◆ **What is required**
Can you update the data from the line containing "Open the Repeater tool tab" through the line containing "The width and" by changing "Weekly Stats" to "Monthly Stats", leaving everything else unchanged and omitting the pictures?

::: Data to use

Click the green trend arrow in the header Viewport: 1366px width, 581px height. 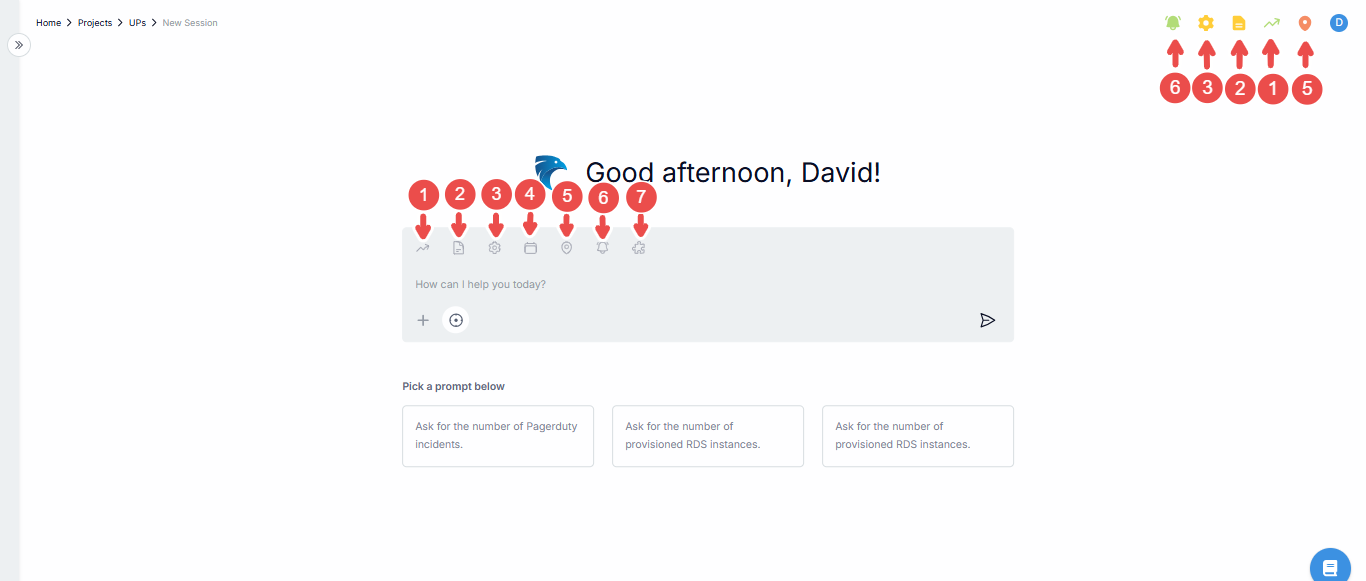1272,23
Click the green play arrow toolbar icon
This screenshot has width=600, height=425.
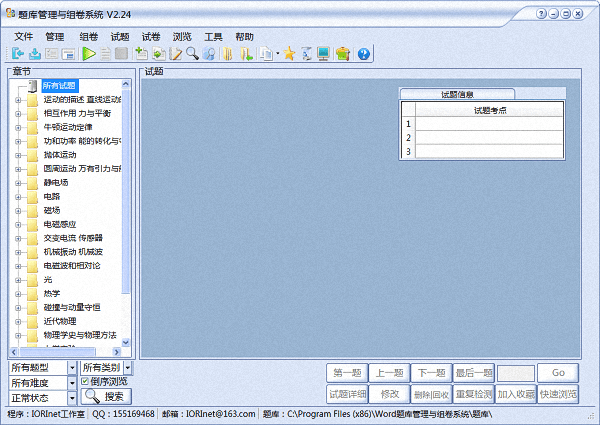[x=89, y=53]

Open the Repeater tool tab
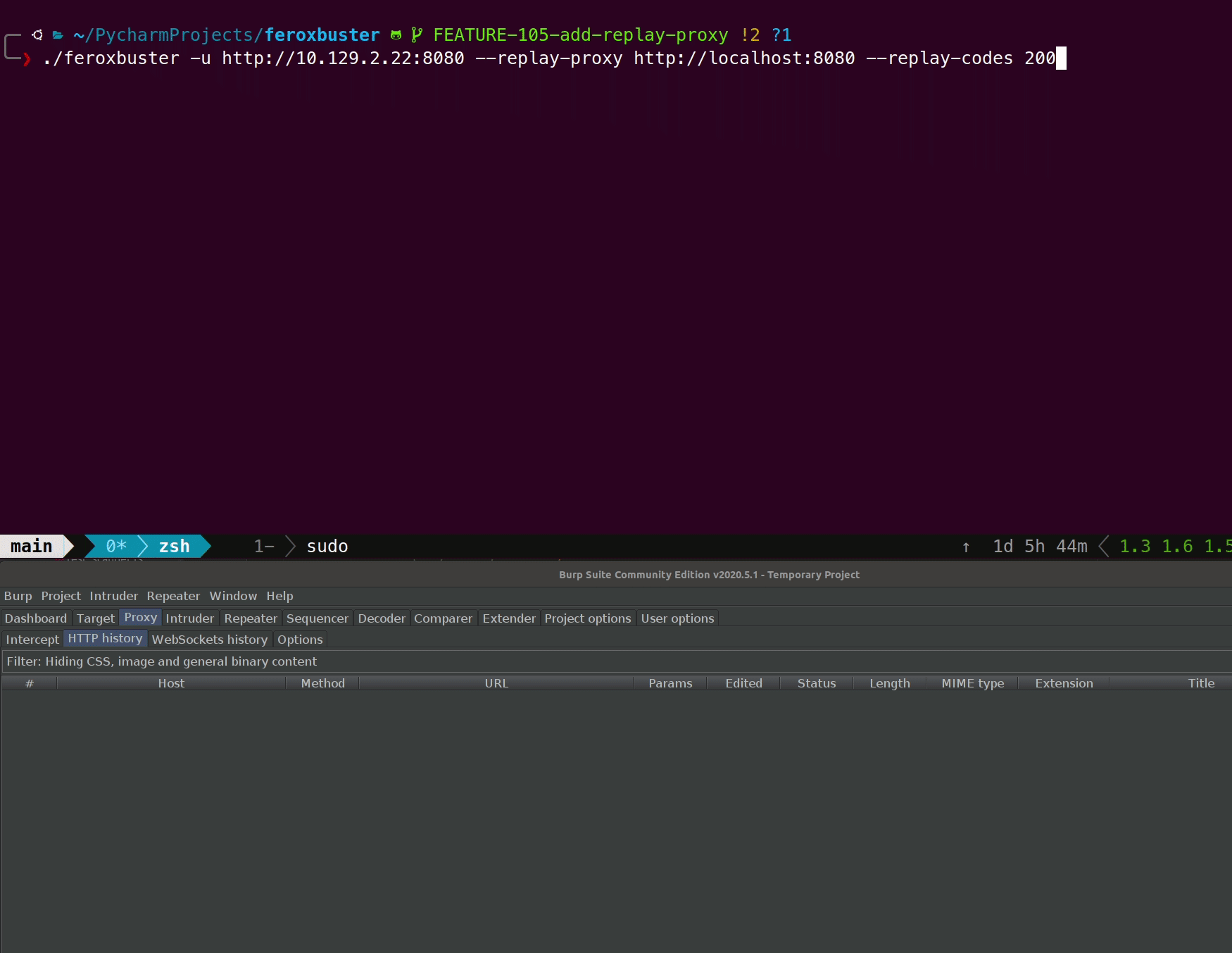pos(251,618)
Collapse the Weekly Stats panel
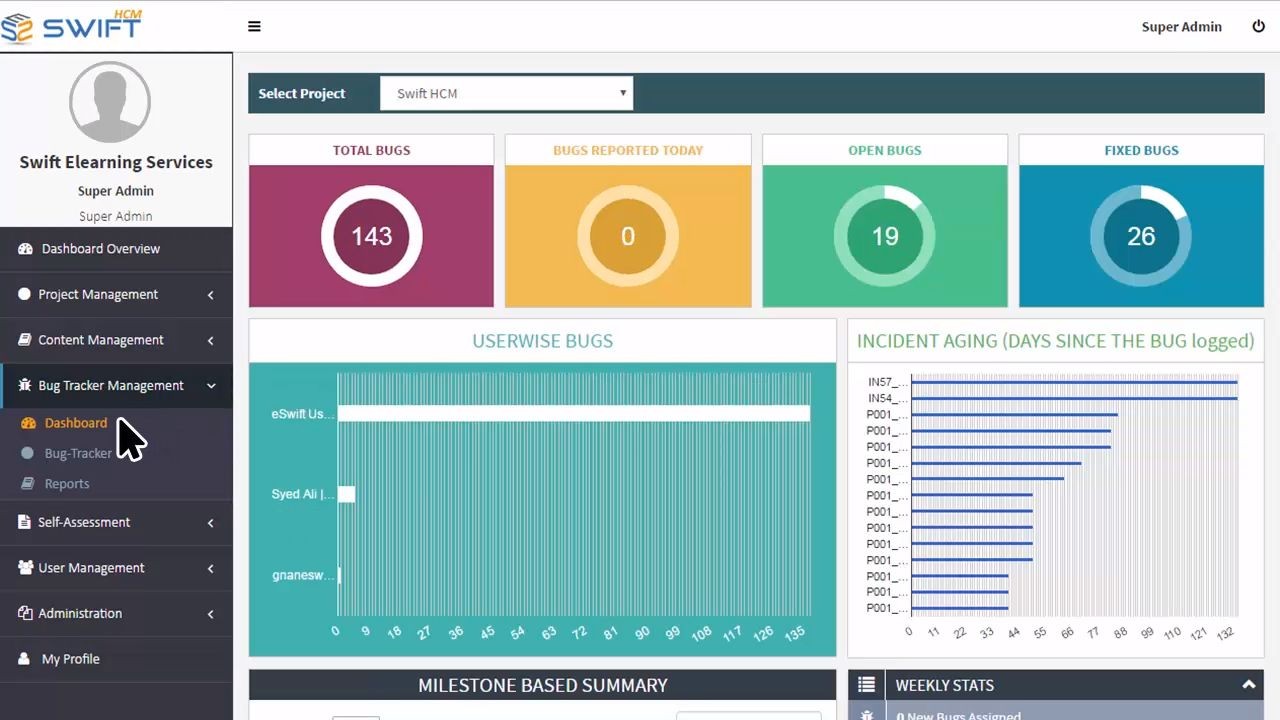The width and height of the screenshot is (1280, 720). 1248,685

::::::
::: Data to use

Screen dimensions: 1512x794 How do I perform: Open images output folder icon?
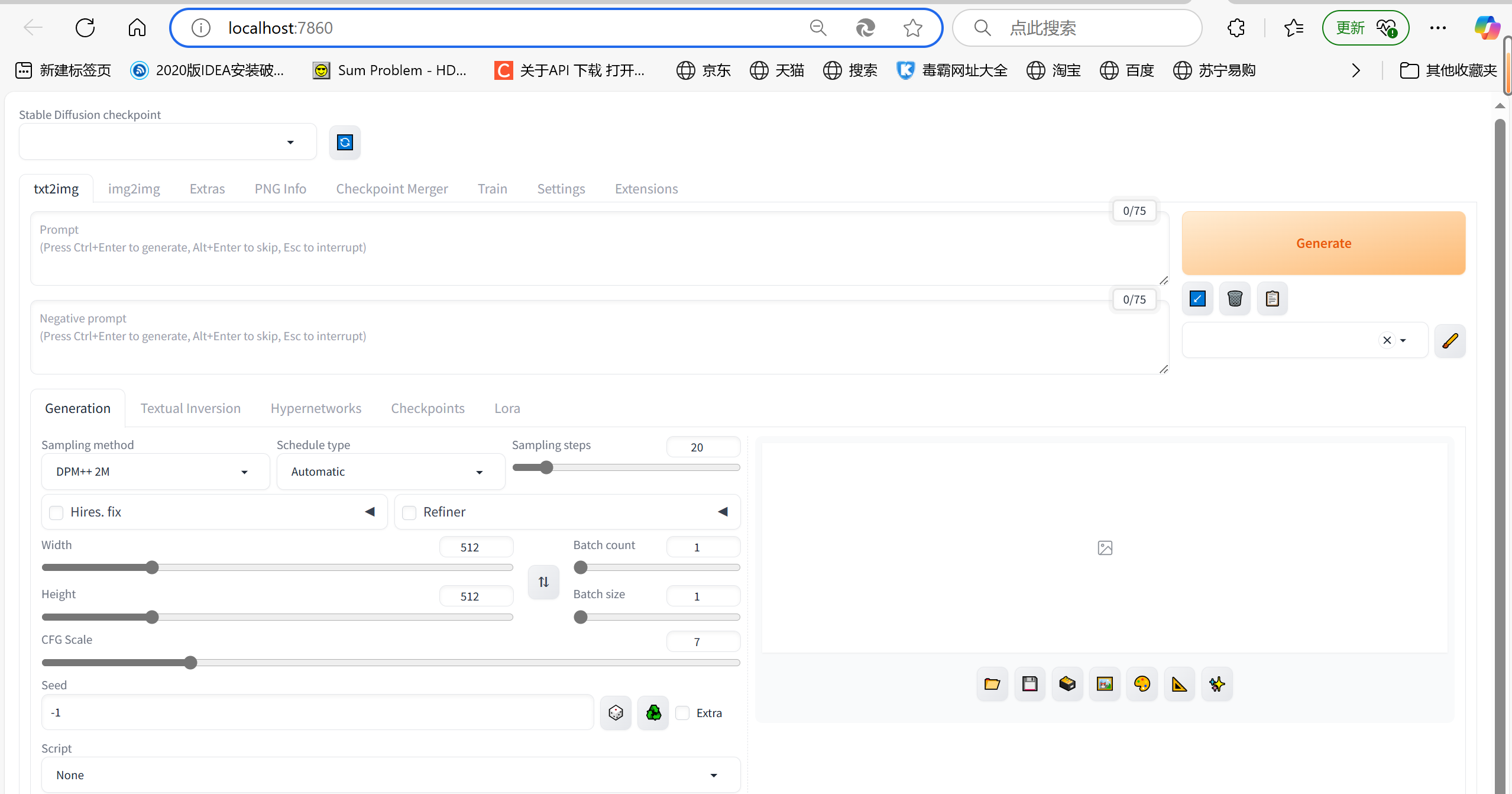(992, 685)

::::::
::: Data to use

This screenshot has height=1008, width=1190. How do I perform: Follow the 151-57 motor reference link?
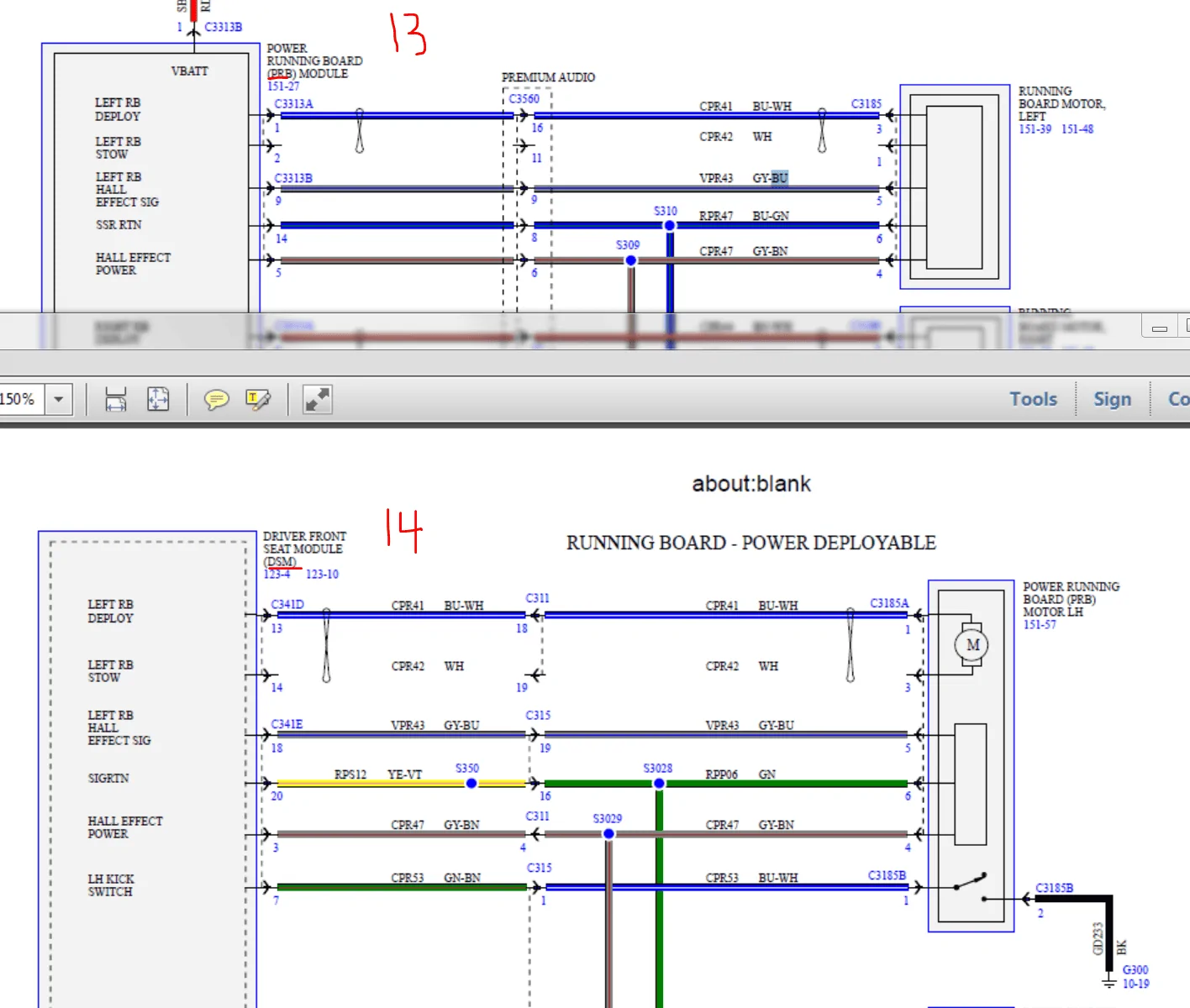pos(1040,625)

::::::

◆ **Output for this task**
Open the Repeater tool tab
pos(251,618)
Collapse the Monthly Stats panel
The width and height of the screenshot is (1280, 720). 1248,685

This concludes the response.